Research in Progress

Our research group uses multi-disciplinary approaches to understand the ways in which infectious diseases spread and how social and environmental conditions—from climate change to urbanization—impact infectious diseases. We focus on both emerging infectious disease threats and infectious diseases on the edge of elimination. We use multi-disciplinary approaches including field-based surveillance, next generation genomic sequencing, and biostatistical analysis methods to identify vulnerable populations and improve disease surveillance. Current research focuses on understanding barriers to elimination in residual hotspots of schistosomiasis in China, evaluating the impact of climate change on water-borne diseases, and improving surveillance and modeling tools for COVID-19 in Colorado and beyond. 

 

The Carlton Research Group is committed to increasing diversity in science and is invested in the full participation of historically under-represented groups in public health research and practice. We are a multi-disciplinary group including masters and doctoral students, and postdoctoral fellows. We strive to provide an engaging, collaborative work environment. 

 

 

Current projects


Three images with one of scientists and two of farmers in China

Reemergence and persistence of schistosomiasis in China

China has achieved remarkable progress in the control of schistosomiasis, a water-borne pathogen that causes liver fibrosis, anemia and can impair child growth and development. However, schistosomiasis has reemerged and persists in some areas, despite aggressive disease control efforts. We are working with collaborators at the Sichuan Center for Disease Control and Prevention in order to understand why these pockets of transmission persist. In our research over the last several years, we have demonstrated that infections tend to be concentrated in a limited number of individuals, and have developed an efficient method for sequencing large numbers of loci from field-collected S. japonicum miracidia. We have also found that the agricultural practice of using human and animal waste as an agricultural fertilizer (often called night soil), may facilitate transmission in human populations, as well as transmission in bovine populations. Our team has also recently employed remote sensing and geospatial analytical tools to evaluate best-practice schistosomiasis surveillance efforts within low-transmission environments. We evaluated the role of travel in schistosomiasis exposure and infection risk (in our study villages where some people regularly travel to cities, we found more travel was associated with reduced water contact and infection risk). Current efforts are underway to understand the roles of parasite import and export along social and hydrological gradients as sources of infection in residual transmission hotspots.
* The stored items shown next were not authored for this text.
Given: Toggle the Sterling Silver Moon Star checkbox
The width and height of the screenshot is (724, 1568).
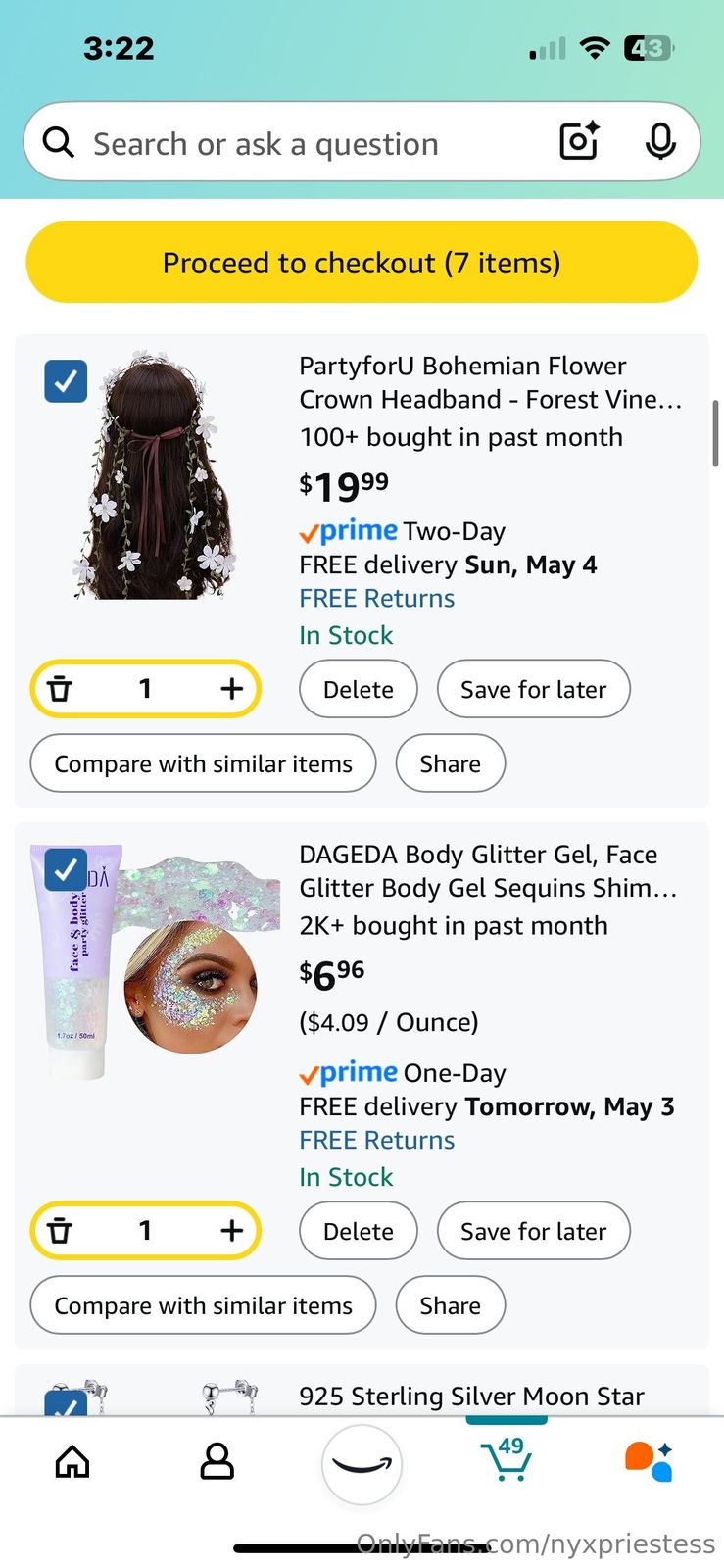Looking at the screenshot, I should click(66, 1405).
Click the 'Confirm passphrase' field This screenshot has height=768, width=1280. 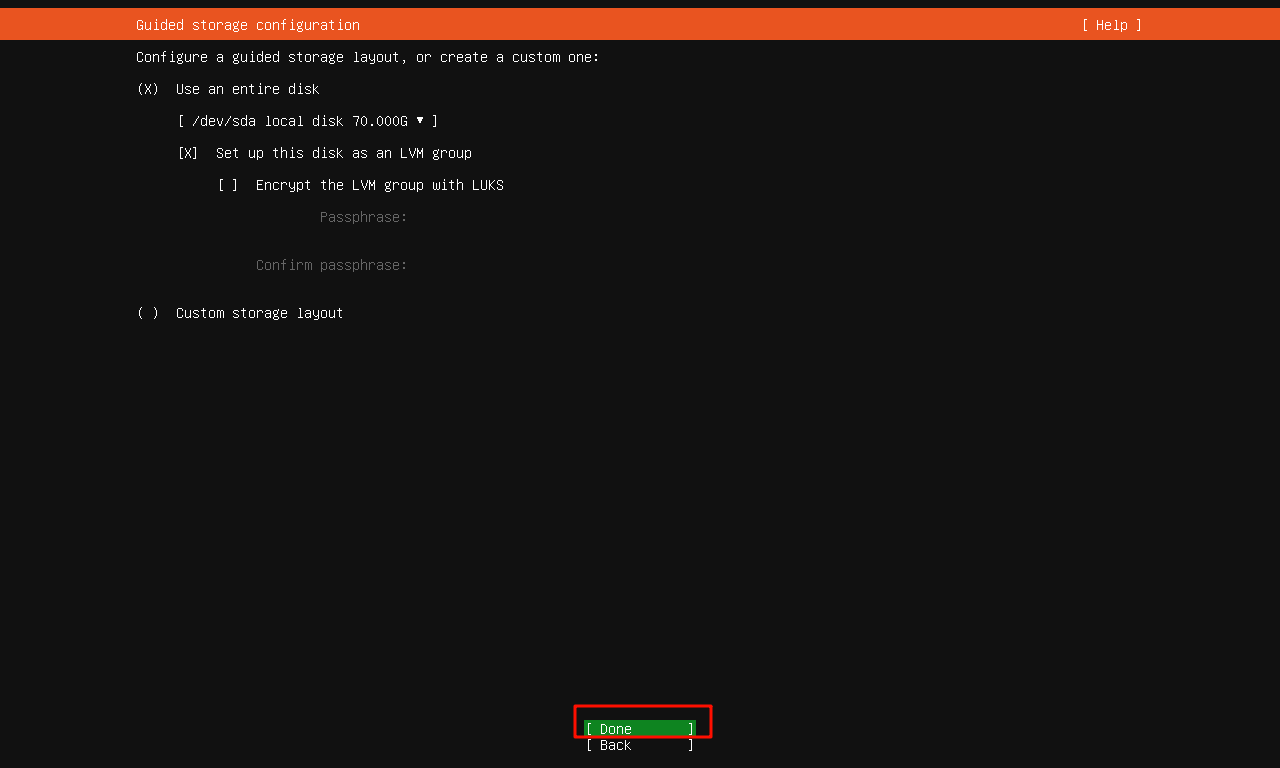[x=500, y=265]
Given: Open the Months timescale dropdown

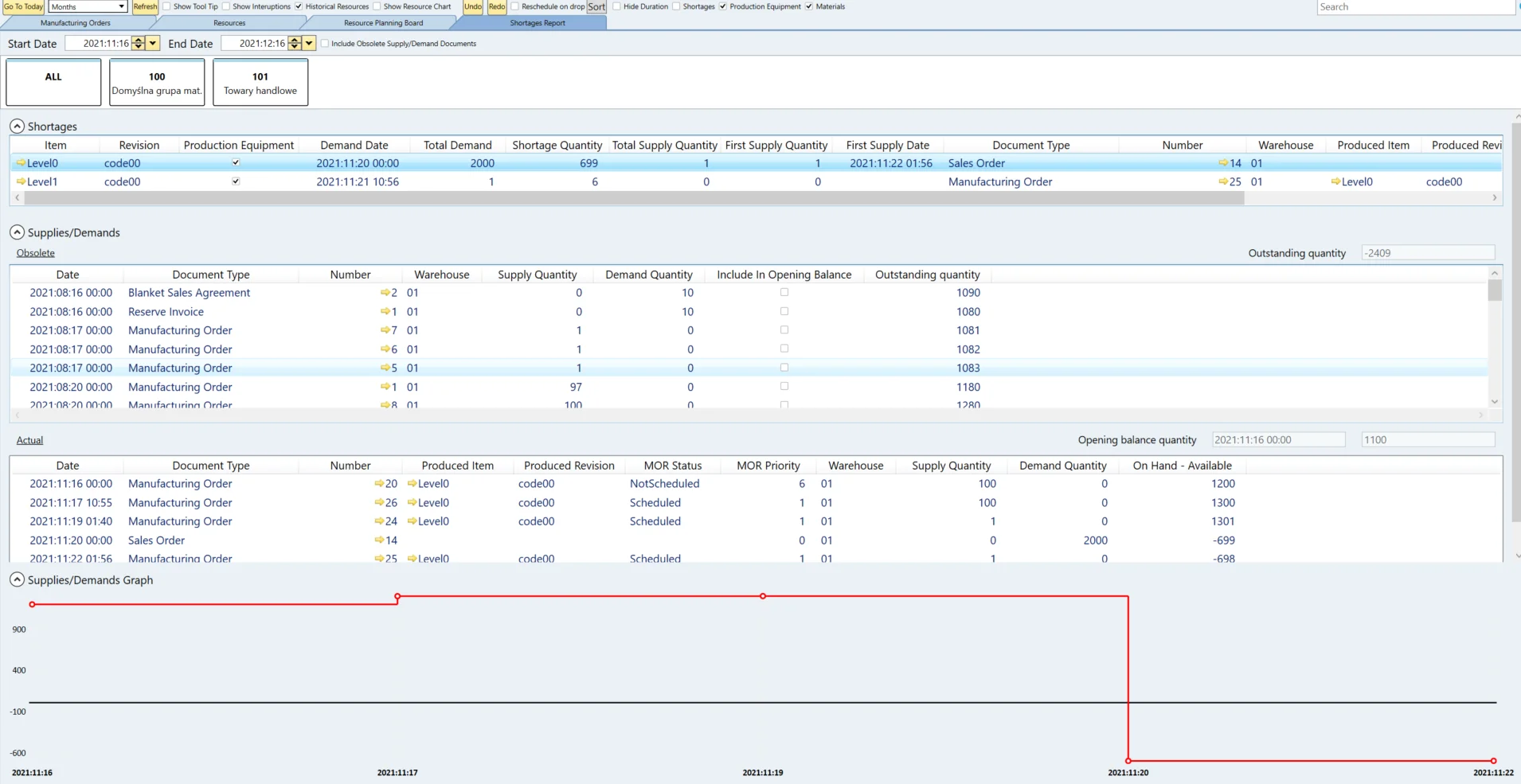Looking at the screenshot, I should [x=121, y=6].
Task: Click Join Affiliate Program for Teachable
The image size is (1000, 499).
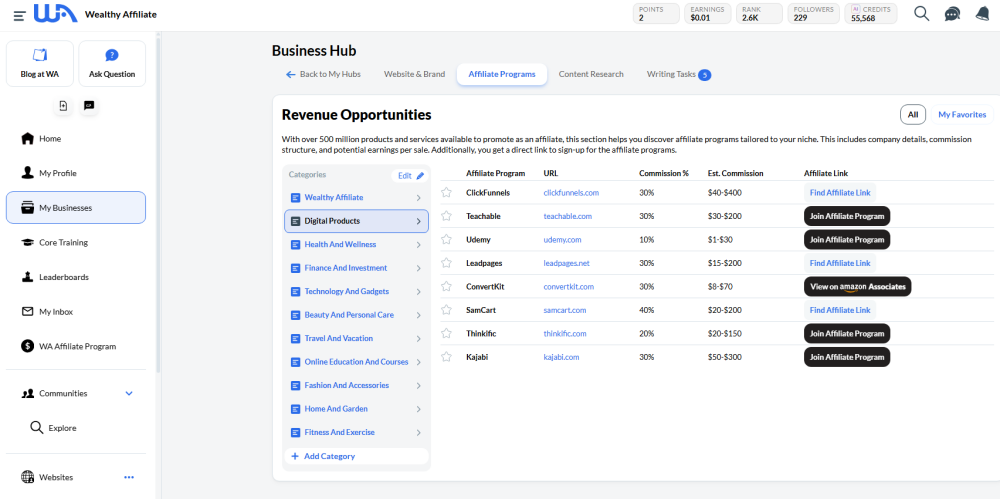Action: [846, 216]
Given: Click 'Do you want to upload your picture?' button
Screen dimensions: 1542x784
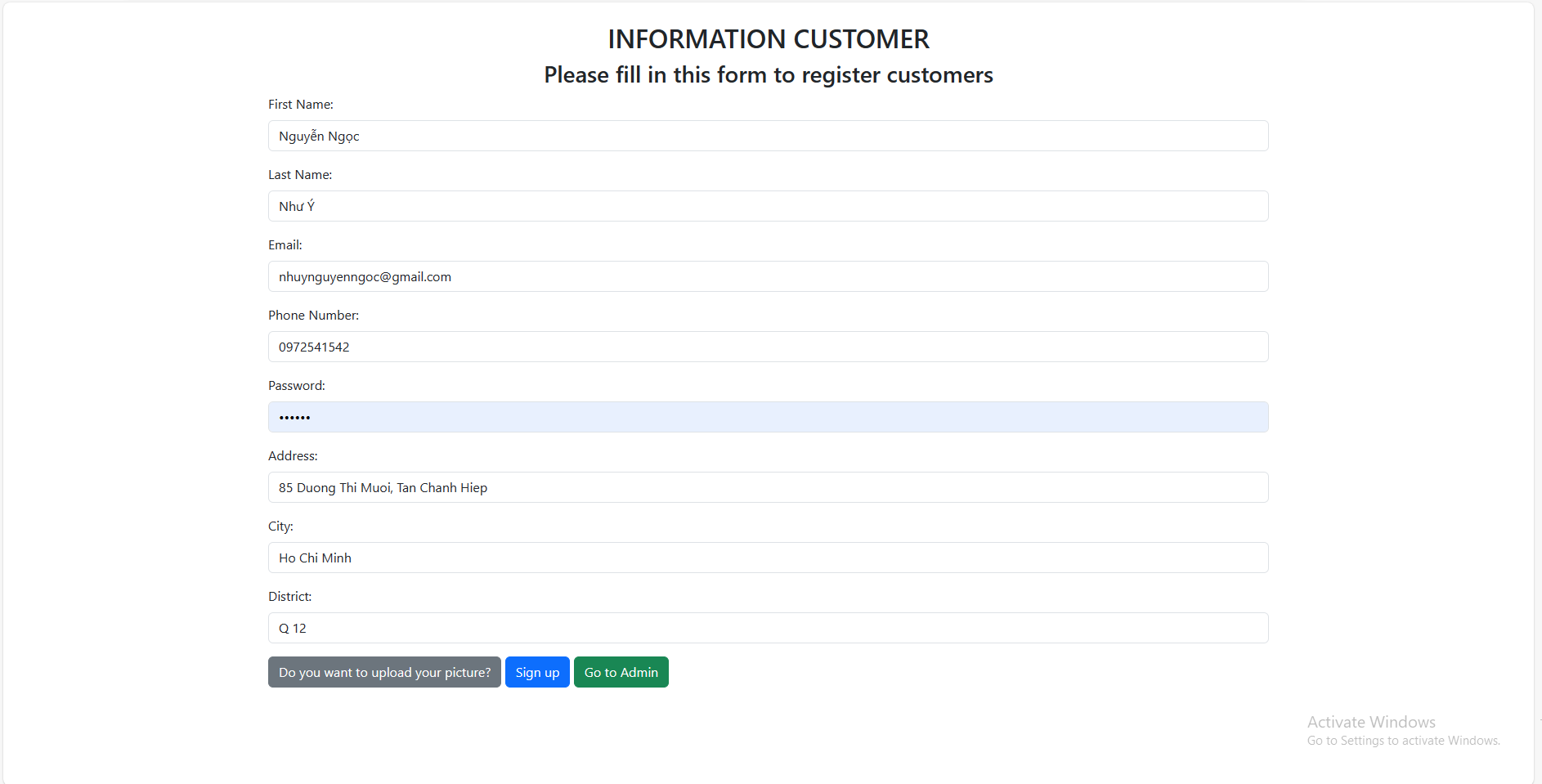Looking at the screenshot, I should click(x=384, y=672).
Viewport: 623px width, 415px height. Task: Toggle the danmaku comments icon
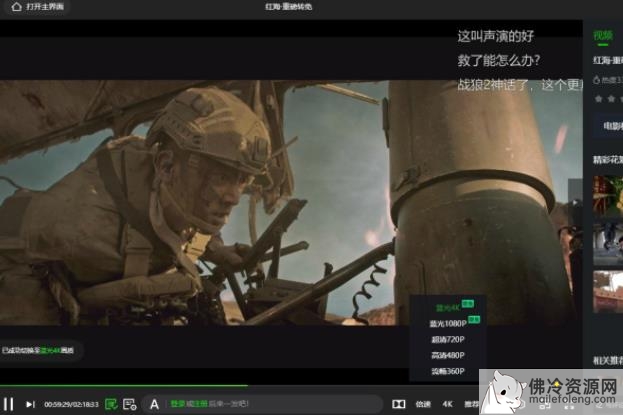pos(112,404)
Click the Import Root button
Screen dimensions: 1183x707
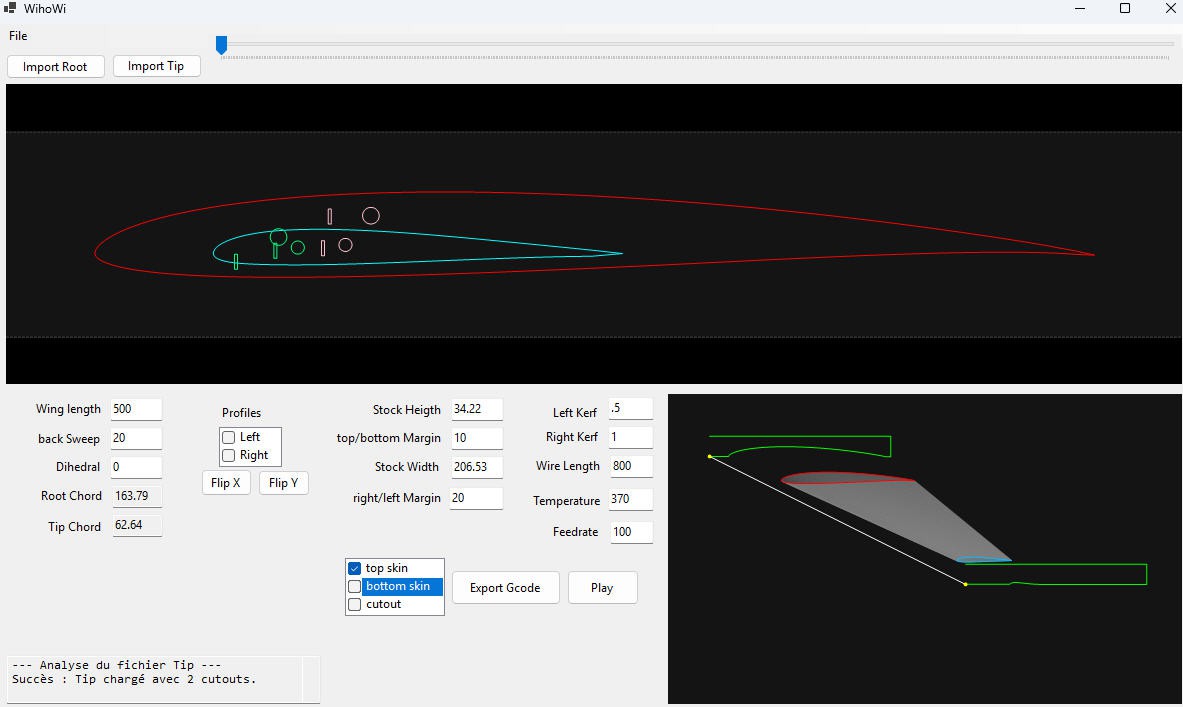pos(55,67)
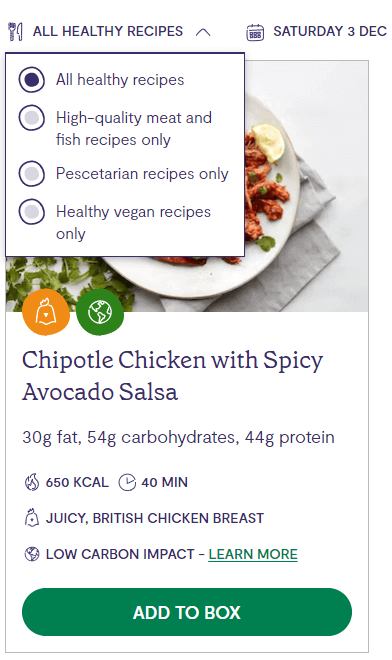
Task: Open the Chipotle Chicken with Spicy Avocado Salsa title
Action: 173,376
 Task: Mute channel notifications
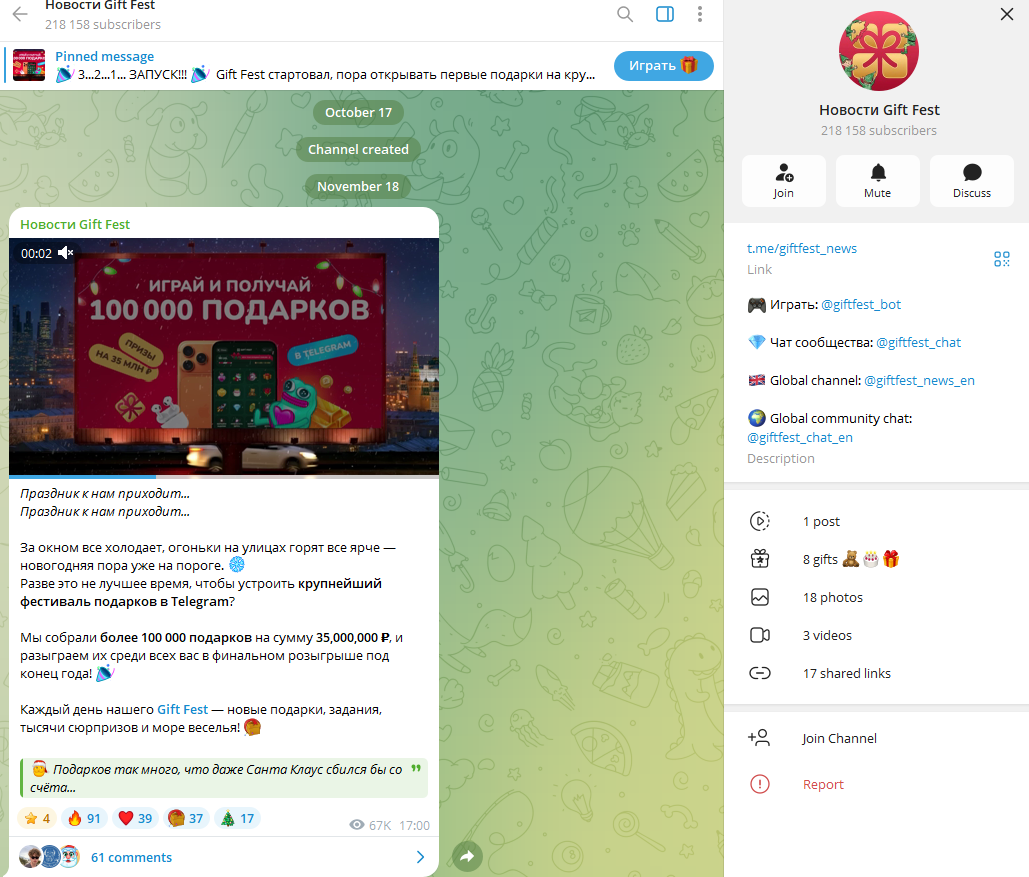(877, 181)
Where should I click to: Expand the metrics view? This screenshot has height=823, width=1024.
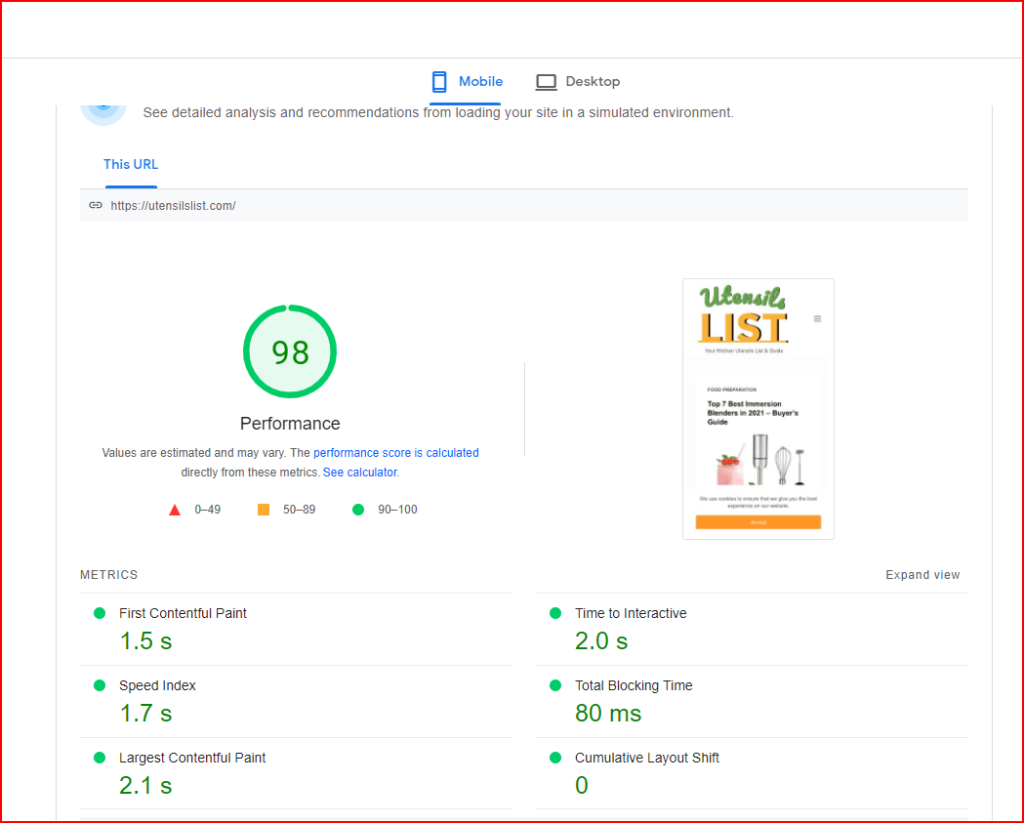[922, 575]
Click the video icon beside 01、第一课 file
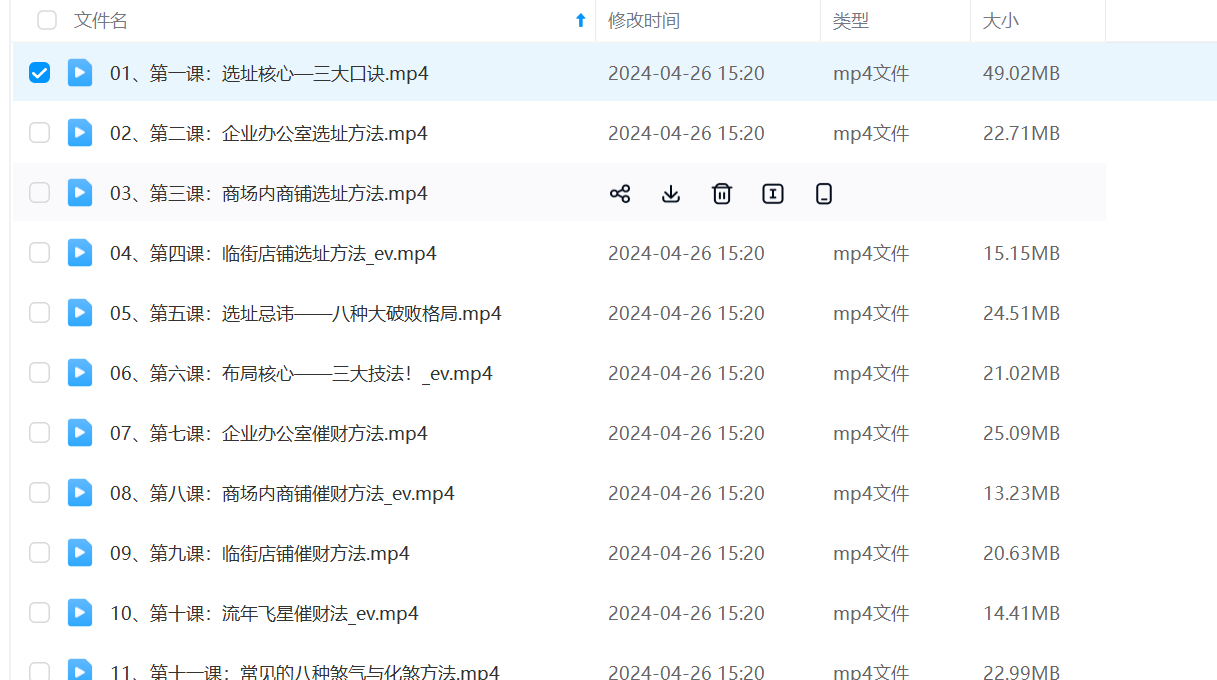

Coronavirus illustration by the CDC

COVID-19 surveillance and modeling 

At the onset of the COVID-19 pandemic in March 2020, our group became a core part of the COVID-19 Modeling Group. This team used modeling, data analysis, and rapid evidence synthesis to inform state and local officials in Colorado about the current state and possible future trajectories of the pandemic. In 2022, with funding from the Council of State and Territorial Epidemiologists (CSTE), our team expanded its focus to developing modeling tools and data visualizations to meet the needs of public health leaders in the Rocky Mountain West (RMW), comprising Colorado, Idaho, Montana, New Mexico, Utah, and Wyoming. We launched Rocky Mountain COVID Data, an up-to-date platform for COVID-19 planning and response in the RMW. The website provides interactive COVID-19 data visualizations and summaries of emerging topics. This website was developed following interviews with public health officials across the RMW region to assess their needs during a transitional period in the pandemic response. Our current work includes efforts to improve surveillance and modeling tools for pandemic pathogens, estimate the impact of climate on respiratory pathogens, and to improve our understanding of how epidemics spread between urban, rural, and resort communities.

Three photos of wells

Impacts of climate change on water-borne disease

There is strong evidence that climate impacts the distribution of water-borne diseases. The causal pathways are complex, and health impacts of climate change depend not only on meteorological exposures but other underlying vulnerabilities. We are interested in improving our understanding of these casual pathways so that we can identify locations and time windows of elevated risk and ultimately, design design interventions and early warning systems to reduce the burden of water-born diseases in a changing climate. Our early work in this area includes a systematic review, a meta-analysis, and a proposed framework to characterize the relationships between climate drivers, including temperature, heavy rainfall, flooding, and drought, and their relationship with infectious diarrhea. More recently, our work has included a study estimating the impact of weather on the use of safe and unsafe drinking water in countries in Asia and Africa; and a study of the impact of precipitation and temperature on giardia and cryptosporidiosis in Colorado.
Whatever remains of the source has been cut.